Neil Hannon, le petit génie de la pop orchestrale est enfin de retour avec son onzième album, le magique Foreverland.

Suivez Neil Hannon si vous l’acceptez, il vous prendra par la main et vous emmènera tout droit à Foreverland, ce lieu mythique dont l’accès est parsemé d’embûches. Le déplacement vaut pourtant le coup, car au bout du tunnel se trouve un petit coin de paradis où les soucis s’évanouissent pour de bon et où l’on peut enfin se la couler douce.

Tout cela vous fait penser à un conte de fées ? C’est normal, c’est un peu ce à quoi ressemble la vie de Neil Hannon en ce moment. Lui interprète le prince tout en panache et Cathy Davey, sa compagne et chanteuse irlandaise, la jolie princesse. Tous deux semblent vivre d’amour et d’eau fraîche au milieu de leur charmante ménagerie au fin fond de la campagne irlandaise.

Alors que faire d’un album qui dégouline autant d’amour ? Avec un thème pareil, cela pourrait très vite tourner au mièvre, voire devenir carrément sirupeux. Et pourtant, et c’est là que Neil Hannon excelle, il arrive à prendre un sujet un peu suranné, s’en empare et le teinte de son humour redoutable et décidément très espiègle.

Avant de soupirer face à un tel étalage de bonheur conjugal, regardez-le faire le pitre dans les clips qui illustrent déjà plusieurs des morceaux de Foreverland.

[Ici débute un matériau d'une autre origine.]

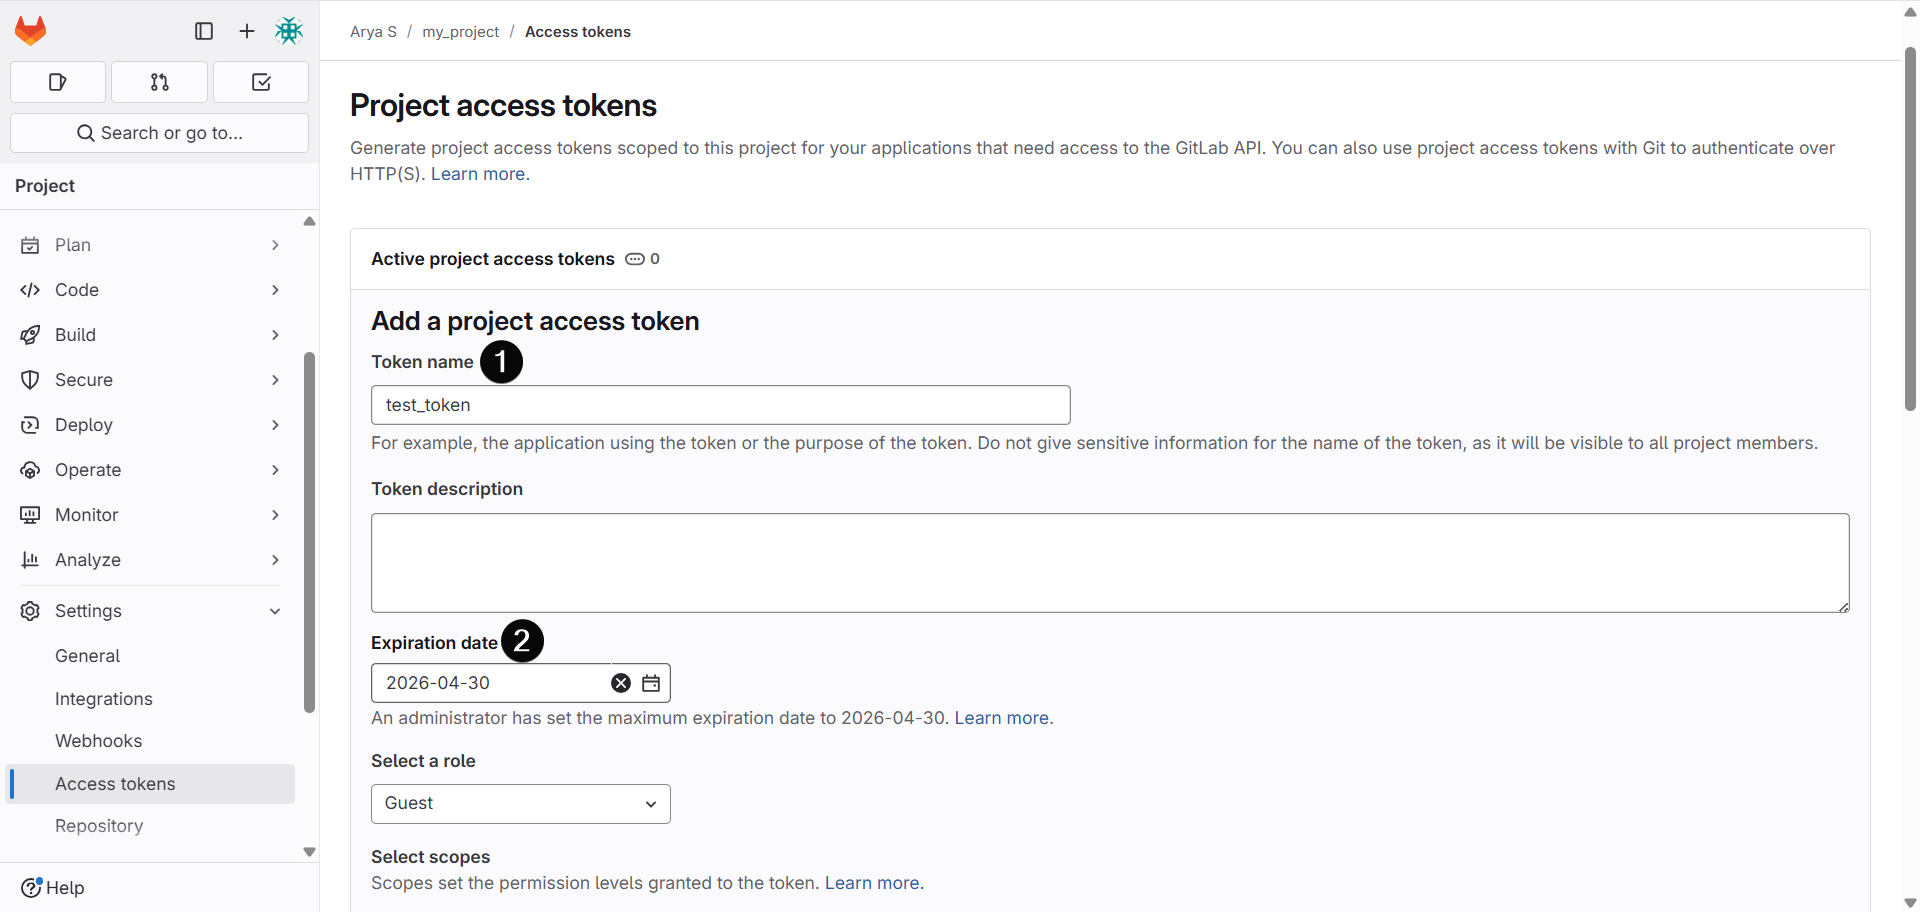Viewport: 1920px width, 912px height.
Task: Open Webhooks under Settings menu
Action: coord(98,741)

Dès le titre qui ouvre l’album, Napoleon Complex, le ton est donné. Oui, Neil Hannon se rêve empereur mais c’est sûrement parce que sa petite taille le condamne à essayer à tout prix d’impressionner les autres. D’ailleurs ce n’est pas le seul moment où il s’amuse à mêler la grande histoire avec celle, plus triviale, de sa vie.

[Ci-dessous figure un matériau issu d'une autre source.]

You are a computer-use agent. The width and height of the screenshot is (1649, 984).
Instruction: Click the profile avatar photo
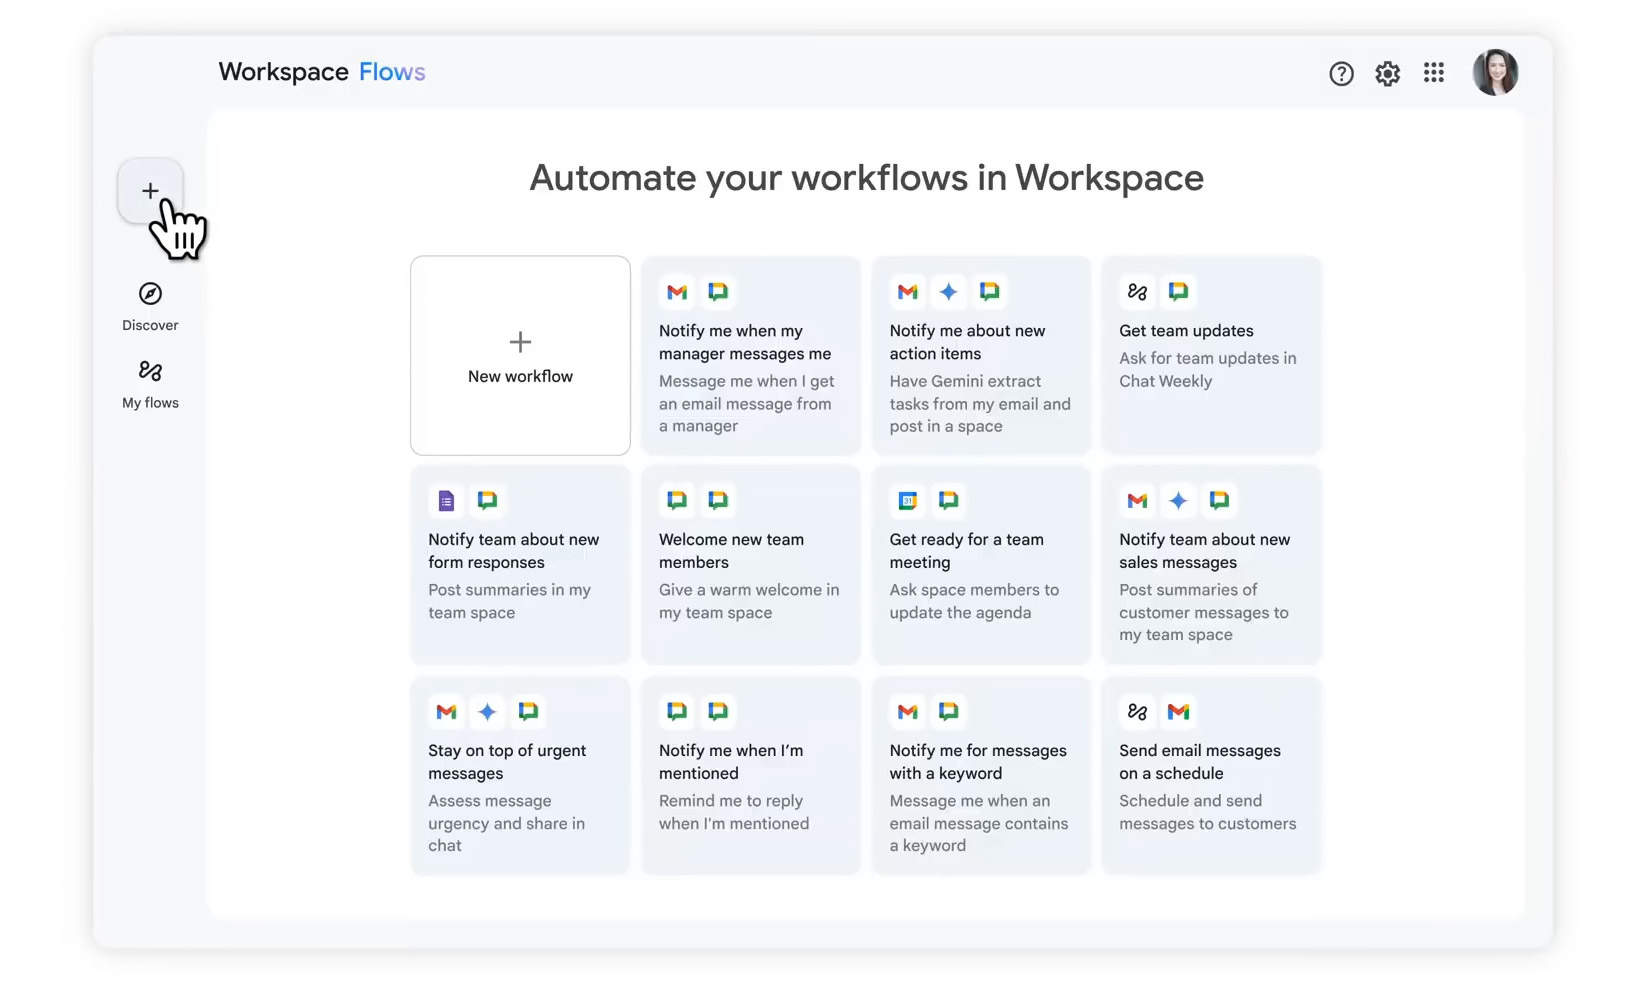click(x=1495, y=72)
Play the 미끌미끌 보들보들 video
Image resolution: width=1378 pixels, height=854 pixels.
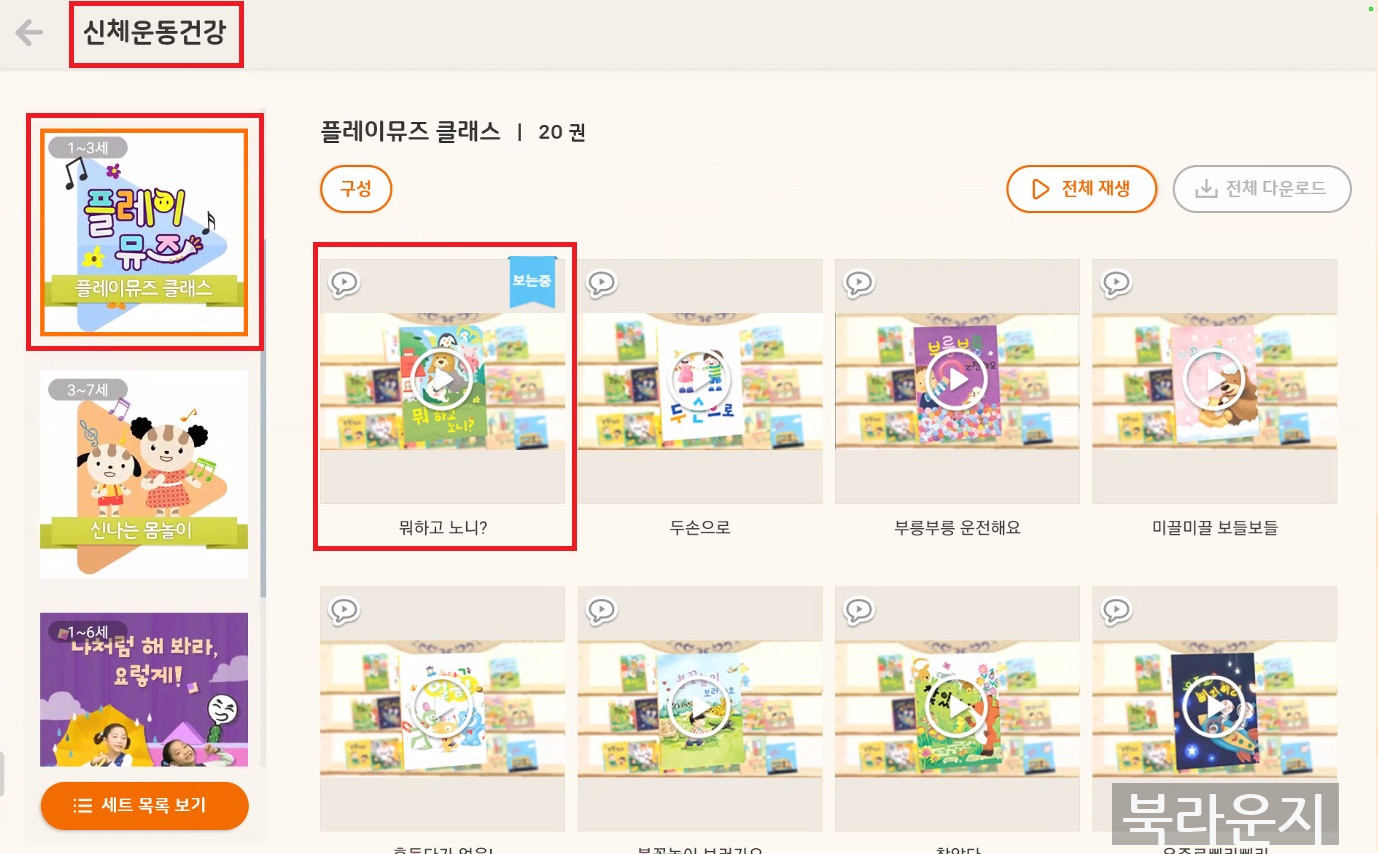(1214, 380)
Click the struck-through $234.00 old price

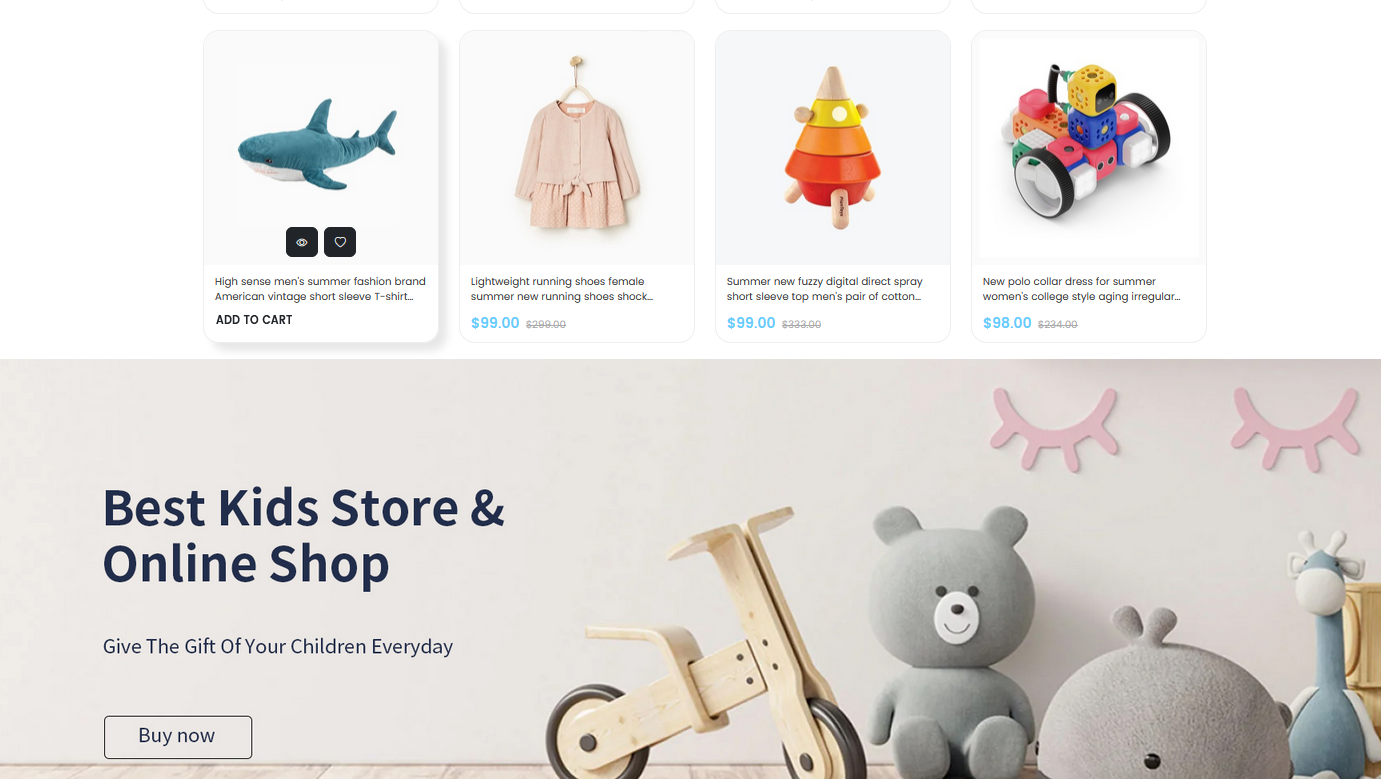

Ainsi, le titre Catherine The Great fait sûrement autant référence à l’impératrice russe qu’à la compagne du chanteur. C’est ce décalage étudié qui tout au long de l’album achève de convaincre l’auditeur que non seulement les chansons sont diablement entraînantes mais qu’elles sont aussi certainement plus profondes qu’elles n’en ont l’air. Et cela est sans compter la classe incroyable qui se dégage de titres comme To The Rescue ou encore I Joined the Foreign Legion, deux des plus beaux morceaux sur ce disque.

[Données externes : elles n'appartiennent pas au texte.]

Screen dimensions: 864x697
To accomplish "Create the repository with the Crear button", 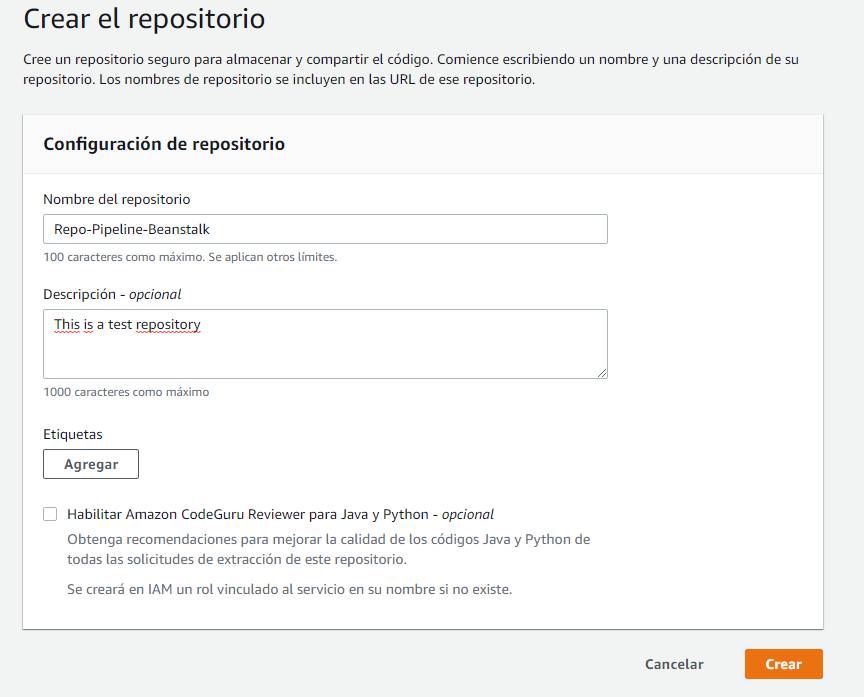I will pyautogui.click(x=784, y=664).
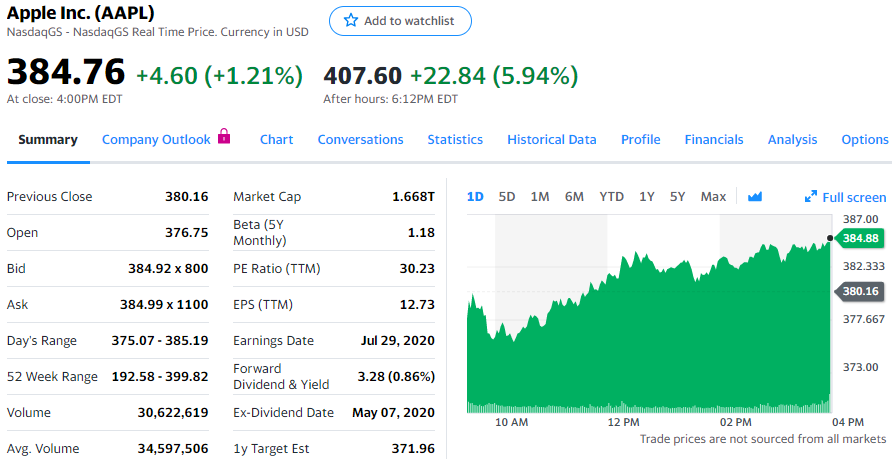This screenshot has height=459, width=892.
Task: Select the 1D chart range
Action: coord(475,197)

Au final, Foreverland, c’est un peu comme si l’on était invités à observer ce qu’il se passe vraiment après le fameux « ils vécurent heureux et eurent beaucoup d’enfants », qui ne manque pas de terminer chaque conte de fée. Sans surprise, la réalité n’est pas toujours aussi rose que l’on veut bien nous faire croire, mais pour autant cela nous empêche pas d’aimer cet album un peu, beaucoup, à la folie.